Best way to deal with thread specific workspace - Page 2

Plagne__Laurent · ‎12-01-2013

Dear TBB experts !

I would like to know what is the best solution to the following simple problem. I want to perfom a parallel_for with a work functor that requires some workspace (e.g. an array that should not be accessed concurently.

1) The simplest solution is to use an automatic vector inside the () operator of my functor

struct WorkFunctor{

void operator()(block_range..){

std::vector<double> workspace(2048);

... do some work
}
};

Unfortunately, for small granularity, this solution is slow because of the time consumed for allocating/deallocating the workspace array.

2) I may improve the situation be using tbb scalable allocator

struct WorkFunctor{
void operator()(block_range..){
std::vector<double,tbb::cache_aligned_allocator<double> > workspace(2048);

... do some work
}
};

3) I improve a bit the perf by using static size array, be I have to be very carefull with the

stack size per thread (I have encountered erratic bugs due to this issue).

struct WorkFunctor{
void operator()(block_range..){
double workspace[2048];

... do some work
}
};

4) I wonder if the use of thread specific storage is the appropriate solution (tbb::enumerable_thread_specific). I found very few examples for this.

Thank you in advance for your help.

Plagne__Laurent · ‎12-11-2013

Thank you again for your support !

I confess that I was not able to follow the last posts about TLC (?) flying a little far above my head ;)

As a non TBB expert my conclusions would be :

* The normal-safe pattern to deal with temporary workspace is to use automatic vector variables defined in the scope of the functor operator() together with the scalable tbb allocator.

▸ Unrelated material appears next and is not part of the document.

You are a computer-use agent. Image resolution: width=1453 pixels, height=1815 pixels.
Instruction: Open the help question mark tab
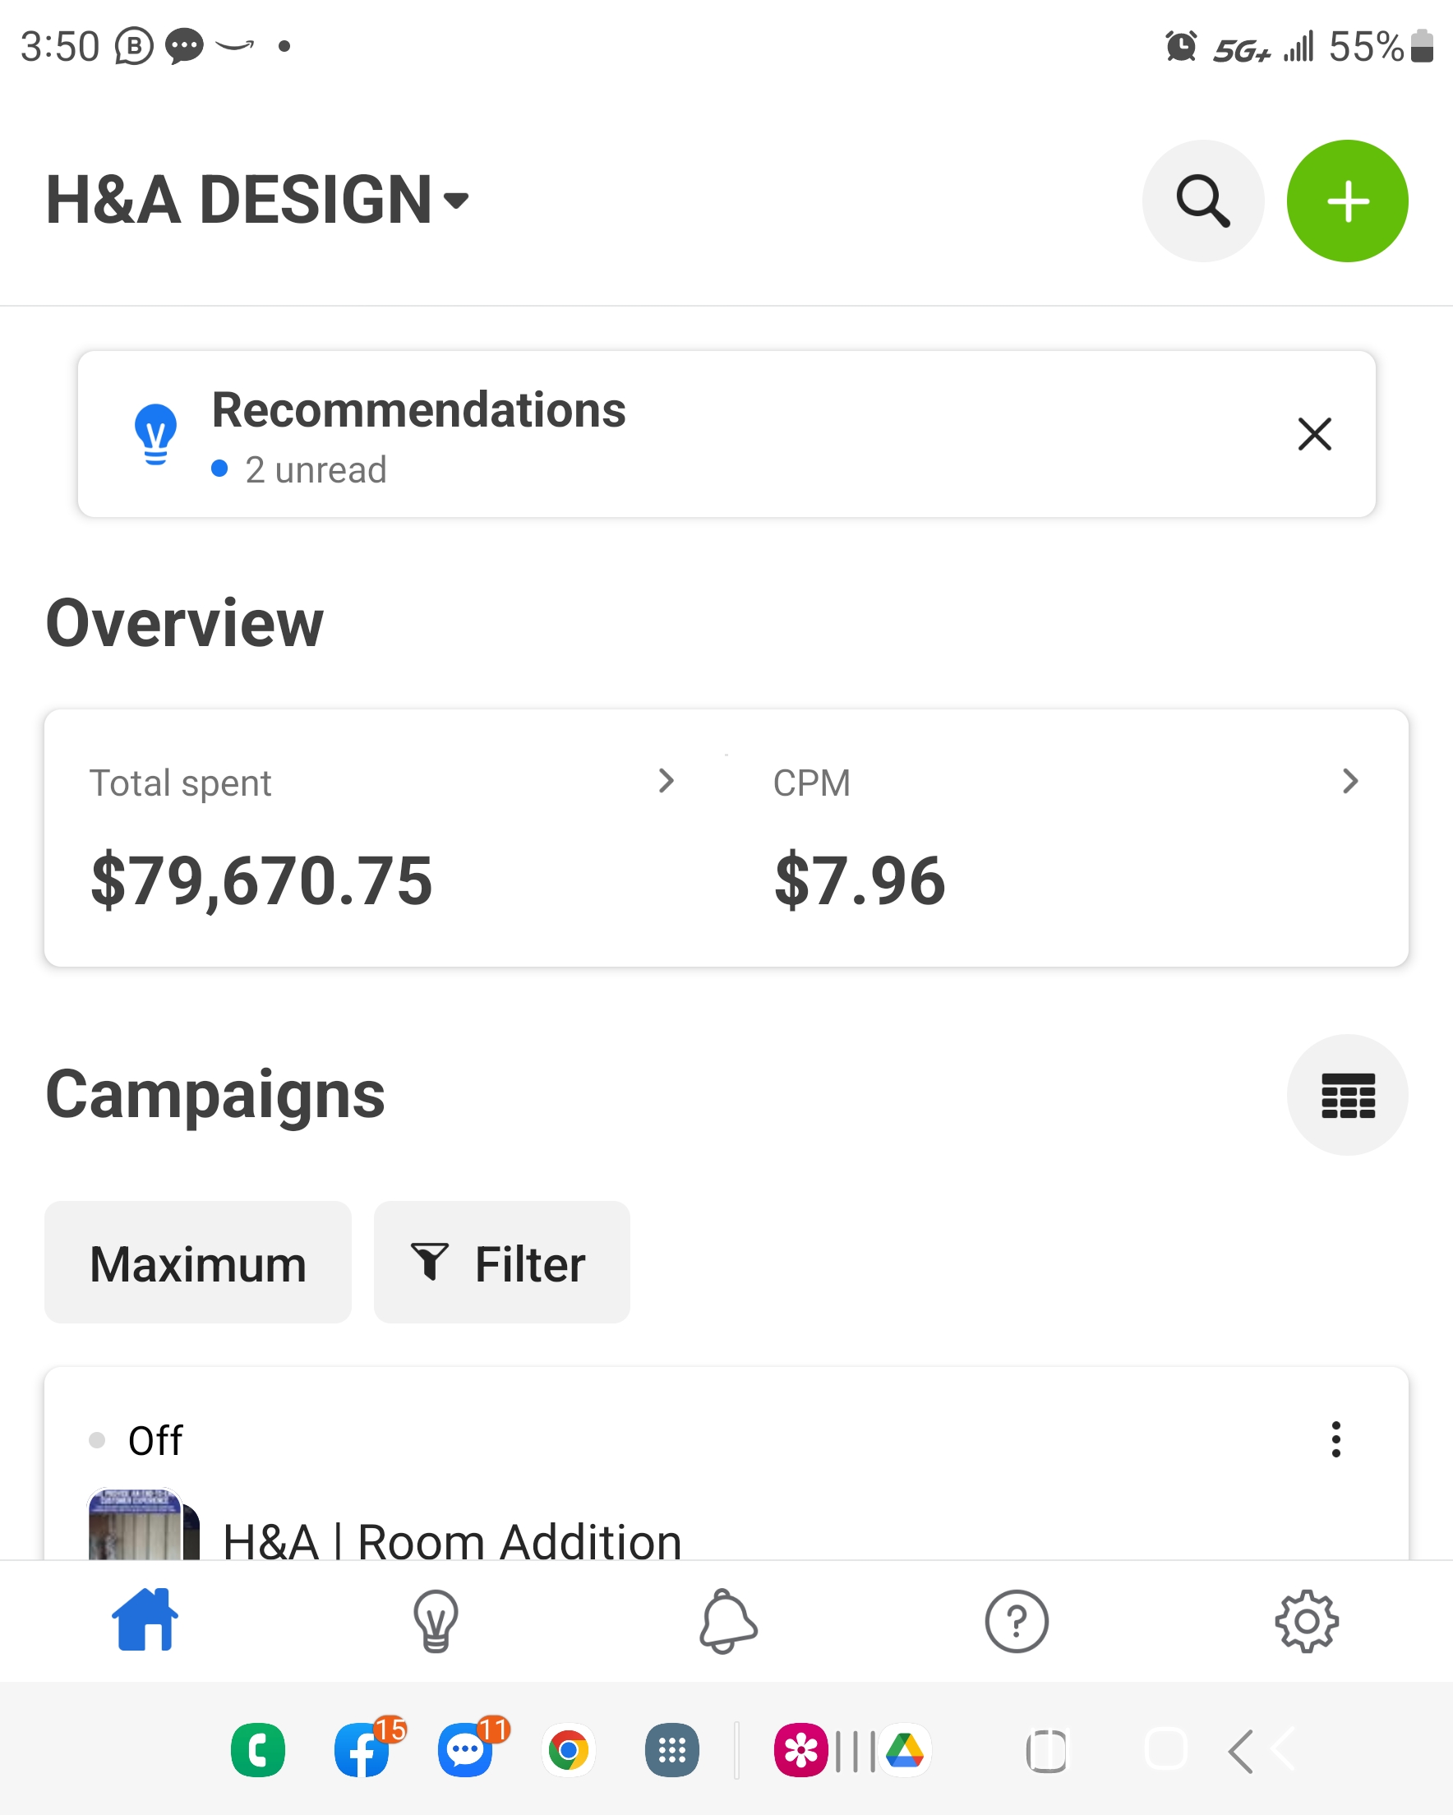pyautogui.click(x=1016, y=1621)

In most cases, the allocation cost should be negligible.

* In order to remove completely the allocation cost, one could consider to use the TLS tbb mechanism but this implies to completely control the context of the parallel loop.

At the present time I am not 100% satisfied by these conclusions for two reasons:

* I still don't understand why the TLS construct is unsafe: maybe it is possible to build a simple example where this construct fails. I recall that the workspace obtained by the .local() method does not need to be specifically bounded to a given thread. The only requirement is that the thread calling the local() function gets a private workspace instance (not accessible by other threads during the functor execution).

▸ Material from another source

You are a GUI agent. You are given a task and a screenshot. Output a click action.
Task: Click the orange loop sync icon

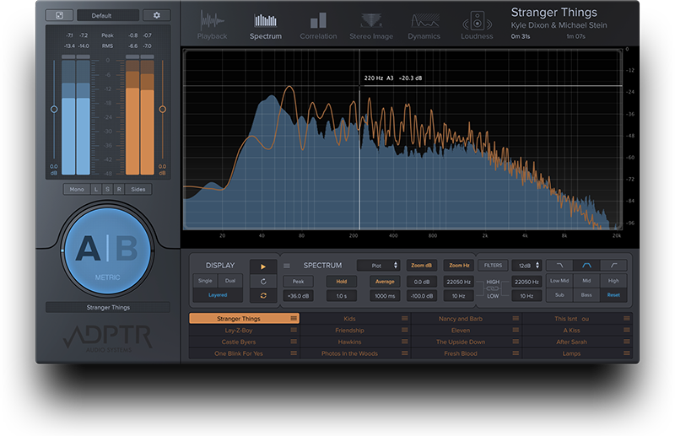pyautogui.click(x=262, y=295)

* I still wonder why my request seems to be so singular: I find rather natural the need for a structured workspace private to each concurrent thread performing a piece of parallel loop. Since I did not found simple and safe tbb construct to fulfill this need neither than a clear explanation why this need is unjustified in tbb documentation, tutorial or forum, I am afraid that my request is based on a personal fundamental misconception of the tbb programming paradigm, or more generally shared memory programming principles...

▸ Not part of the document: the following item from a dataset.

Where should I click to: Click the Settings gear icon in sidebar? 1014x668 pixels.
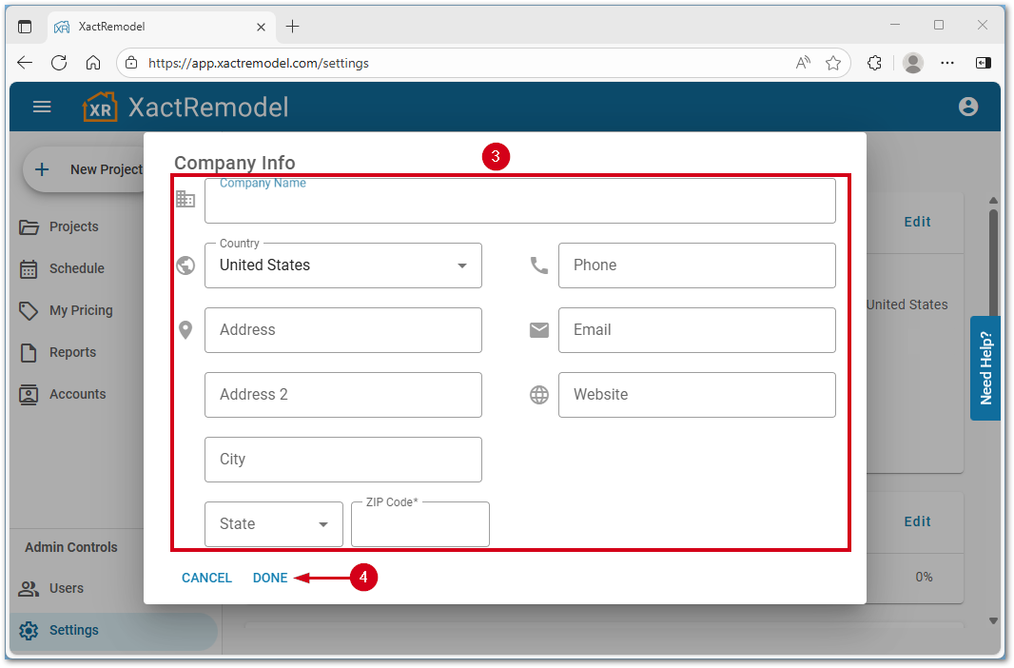pos(29,630)
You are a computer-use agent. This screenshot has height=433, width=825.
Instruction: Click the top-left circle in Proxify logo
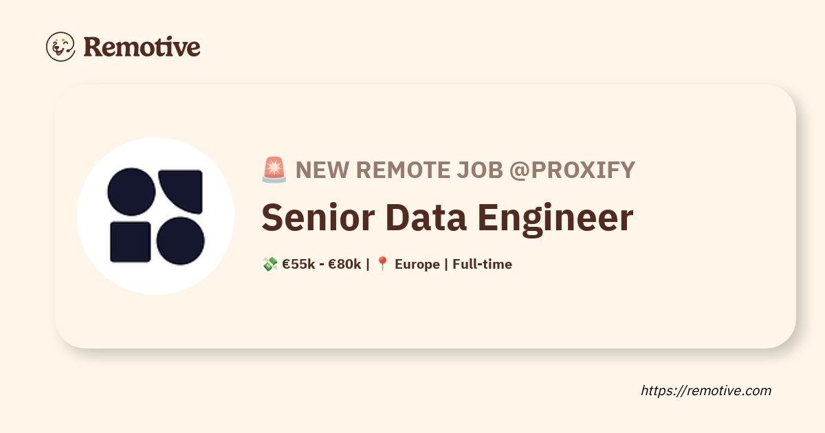[131, 191]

RafSchietekat · ‎12-11-2013

Have you timed how long it takes to allocate just an array (to avoid initialisation by a vector), and what happens if granularity is increased somewhat?

Maybe with direct knowledge of the application it would be possible to trigger the problem, but it might not be easy, because a thread has to be robbed and then it has to steal from the robber, or a more complicated scenario (no clear opinion at this time about which is the less unlikely). The innermost task assumes it can just overwrite the workspace, but the original task would be sabotaged if that happens. It's not like a cache, or a reduction of a commutative operation, or something else where things may safely happen out of order. Do you want to live in fear that the user of your code uses a nested TBB algorithm and causes this to happen? Or is there a reason why this would be impossible?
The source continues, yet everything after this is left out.